* TEXTE RETENU
--*--
Un être humain a besoin de deux poumons pour respirer. Une démocratie aussi. Les deux poumons de la démocratie sont la majorité et l’opposition. Le débat sur le statut de l’opposition illustre à merveille comme la classe politique adore user des armes de distraction massive pour ne pas se pencher sur les questions essentielles.
A la fin des années 1990, avant notre première alternance démocratique, le président de la République Abdou Diouf avait nommé le Professeur de Droit constitutionnel El Hadj Mbodj, médiateur pour le statut de l’opposition et le financement des partis politiques. Le Pr Mbodj s’inspira de beaucoup de modèles, comme celui du Canada et de la Grande Bretagne et remit au Président de la République un rapport d’une grande qualité sur ces deux questions. Le Pr Mbodj en était arrivé à la conclusion que le statut du chef de l’opposition existait de fait mais qu’il fallait le «routiniser».
C’était il y a vingt ans. Vingt ans après, on en revient au même débat. Notre classe politique nous enferme dans une sorte de mythe de Sisyphe. Un éternel recommencement, comme ce débat à chaque élection, sur le fichier électoral. Depuis l’ouverture démocratique partielle de Senghor dans les années 70, avec les quatre courants, et le multipartisme intégral de Diouf en 1981, l’opposition existe dans notre système politique. Elle existait aussi du temps de la démocratie des 4 communes. Elle n’a jamais été clandestine. Donc, retournons 20 ans en arrière pour constater qu’il y a de fait un statut de l’opposition, mais il faut le «routiniser ».
--*--
* MATÉRIEL FOURNI
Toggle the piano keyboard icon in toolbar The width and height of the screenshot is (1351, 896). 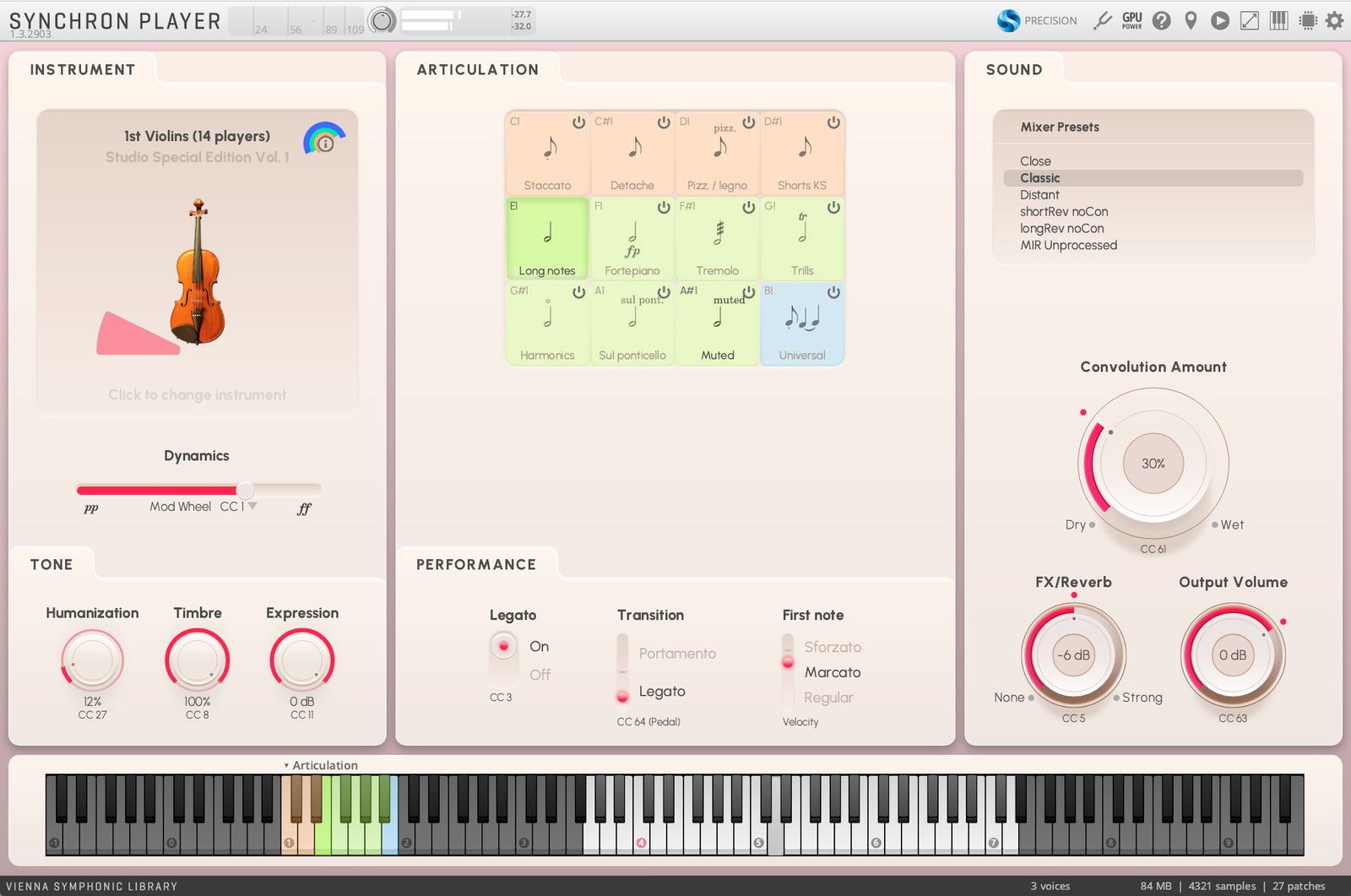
--*--
* CONSIGNE A
Répondez à ces questions d'après le texte sur le statut de l'opposition :
(i) Quels sont les deux poumons de la démocratie ?
(ii) De quels pays le Pr Mbodj s'est-il inspiré, entre autres ?
(iii) En quelle année Diouf a-t-il instauré le multipartisme intégral ?
* CONSIGNE B
Prolongez le texte sur le statut de l'opposition à la suite de sa dernière phrase.

* RÉPONSE ATTENDUE A
(i) La majorité et l'opposition.
(ii) Du Canada et de la Grande-Bretagne.
(iii) En 1981.

* RÉPONSE ATTENDUE B
«Routiniser», c’est-à-dire l’accepter comme une routine dans l’espace de la République. C’est ce que nous n’avons jamais su faire, même si paradoxalement, l’alternance est devenue la «respiration de notre démocratie», même si nous avons d’anciens opposants au sommet de l’Etat et un ancien président de la République et des anciens Premiers ministres dans l’opposition. «Routiniser» le statut de l’opposition et de son chef, veut dire aujourd’hui urbaniser et civiliser les relations entre la majorité et l’opposition, et mettre fin aux guerres puniques sénégalaises, qui sont avant tout des conflits et règlements de comptes personnels.
L’opposition et son chef doivent avoir leur place dans le protocole de la République, parce que le chef de l’opposition est le deuxième choix des Sénégalais après le président de la République. Le président de la République se doit aussi de le consulter sur les grandes questions qui engagent l’avenir de la Nation.
C’est ainsi que Winston Churchill, le Premier ministre britannique, convia Clement Attlee, le chef de l’opposition, à la conférence de Potsdam de juillet 1947, qui devait le réunir avec Truman des Etats-Unis, et Staline de l’Union soviétique. Churchill voulait qu’il n’y ait pas de rupture dans la défense des intérêts de la Grande Bretagne en cas d’alternance. Quelle grandeur ! Quel sens de l’Etat ! Effectivement, Churchill perdit les élections et Attlee revint à la conférence en tant que Premier ministre, alors qu’il y était convié quelques jours auparavant en tant que chef de l’opposition. Ce niveau d’urbanités n’est possible que pour des gentlemen.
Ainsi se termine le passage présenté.